Elsewhere the tone can be more bantering, especially during the often acerbic interludes that demonstrate the spiky energy between Cave and Ellis, a prickly love born of decades of close friendship and fertile creative conflict. Dominik asks Cave how Ellis came to be such a central collaborator, within the Bad Seeds and without. "He took a subordinate role and slowly, one by one, took out each member of the Bad Seeds," deadpans Cave. "I'm the next to go. He's singing a lot more, I've noticed."
Marianne Faithfull shows up to contribute a spoken-word backwash to one of the tracks and, imperious despite her oxygen tube, is horrified on Ellis' behalf when she hears him being called "Woz." Cave relates with self-deprecating glee the time he'd been complaining about the filming process to his son Earl, only to be told to "stop being such a pussy." These lighter moments counterpoint Cave on more reflective form, as when he speaks about his blog "The Red Hand Files," and how answering readers' questions keeps him "at the better end of nature." Most germane to the more restrained form this film takes, there's his declaration that he no longer defines himself through his occupation. This is Cave as a "husband, father, friend, citizen" first, and a musician thereafter.
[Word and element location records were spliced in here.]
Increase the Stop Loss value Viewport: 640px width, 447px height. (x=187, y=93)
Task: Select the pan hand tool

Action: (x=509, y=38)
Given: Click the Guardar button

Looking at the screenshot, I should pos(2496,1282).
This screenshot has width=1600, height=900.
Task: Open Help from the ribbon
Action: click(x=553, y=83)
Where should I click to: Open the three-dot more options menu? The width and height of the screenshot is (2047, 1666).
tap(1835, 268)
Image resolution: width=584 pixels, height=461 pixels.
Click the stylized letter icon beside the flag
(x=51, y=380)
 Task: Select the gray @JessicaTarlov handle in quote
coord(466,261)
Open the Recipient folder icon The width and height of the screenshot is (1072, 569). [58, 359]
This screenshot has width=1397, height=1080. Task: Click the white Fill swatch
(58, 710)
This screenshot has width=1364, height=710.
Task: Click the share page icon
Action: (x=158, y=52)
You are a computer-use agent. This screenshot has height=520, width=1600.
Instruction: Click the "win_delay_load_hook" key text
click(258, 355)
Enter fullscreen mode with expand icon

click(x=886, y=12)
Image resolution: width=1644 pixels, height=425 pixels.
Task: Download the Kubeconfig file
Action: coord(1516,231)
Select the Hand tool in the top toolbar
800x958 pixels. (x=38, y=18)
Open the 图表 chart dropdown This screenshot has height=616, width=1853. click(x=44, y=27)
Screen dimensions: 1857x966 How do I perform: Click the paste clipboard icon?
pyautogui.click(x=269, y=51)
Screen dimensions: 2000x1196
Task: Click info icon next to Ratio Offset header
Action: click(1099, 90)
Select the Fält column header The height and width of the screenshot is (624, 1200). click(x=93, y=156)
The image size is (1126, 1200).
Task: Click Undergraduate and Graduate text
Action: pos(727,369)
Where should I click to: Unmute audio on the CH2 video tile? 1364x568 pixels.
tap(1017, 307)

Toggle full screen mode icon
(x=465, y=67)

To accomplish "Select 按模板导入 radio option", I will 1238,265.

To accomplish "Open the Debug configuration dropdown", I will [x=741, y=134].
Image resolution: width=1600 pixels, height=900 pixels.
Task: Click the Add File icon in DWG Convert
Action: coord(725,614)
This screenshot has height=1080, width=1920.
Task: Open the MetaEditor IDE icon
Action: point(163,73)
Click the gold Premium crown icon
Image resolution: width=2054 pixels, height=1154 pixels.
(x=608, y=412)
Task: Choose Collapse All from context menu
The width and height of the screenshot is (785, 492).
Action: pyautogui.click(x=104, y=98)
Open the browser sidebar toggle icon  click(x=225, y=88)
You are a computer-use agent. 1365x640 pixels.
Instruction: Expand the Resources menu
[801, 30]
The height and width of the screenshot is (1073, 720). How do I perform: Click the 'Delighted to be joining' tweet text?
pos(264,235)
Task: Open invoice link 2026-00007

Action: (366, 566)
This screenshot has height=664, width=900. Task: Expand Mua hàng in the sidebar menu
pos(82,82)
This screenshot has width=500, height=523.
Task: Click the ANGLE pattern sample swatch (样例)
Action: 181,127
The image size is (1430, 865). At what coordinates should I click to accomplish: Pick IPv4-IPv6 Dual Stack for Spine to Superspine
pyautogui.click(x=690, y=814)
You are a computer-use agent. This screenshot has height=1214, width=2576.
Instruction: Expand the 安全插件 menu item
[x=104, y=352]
Still, in the music itself he is fully invested. In much the same way that Dominik lets the ragged edges of the moviemaking show, only for such deconstruction to be forgotten the instant Robbie Ryan's camera takes off on one of its floating arcs, Cave can expose the cogs and crankshafts of his creative process without lessening the lovely, sometimes transcendent effect of the music. "It's a long way to find peace of mind," goes the repeated, tenebrous refrain of "Hollywood," one of the film's standout tracks. "This Much I Know to Be True" feels like a report delivered from some brief stop on that ongoing journey, in songs made of grandeur and grief and a strange sort of gratitude at the prospect of learning to live in grace with all these ghosts.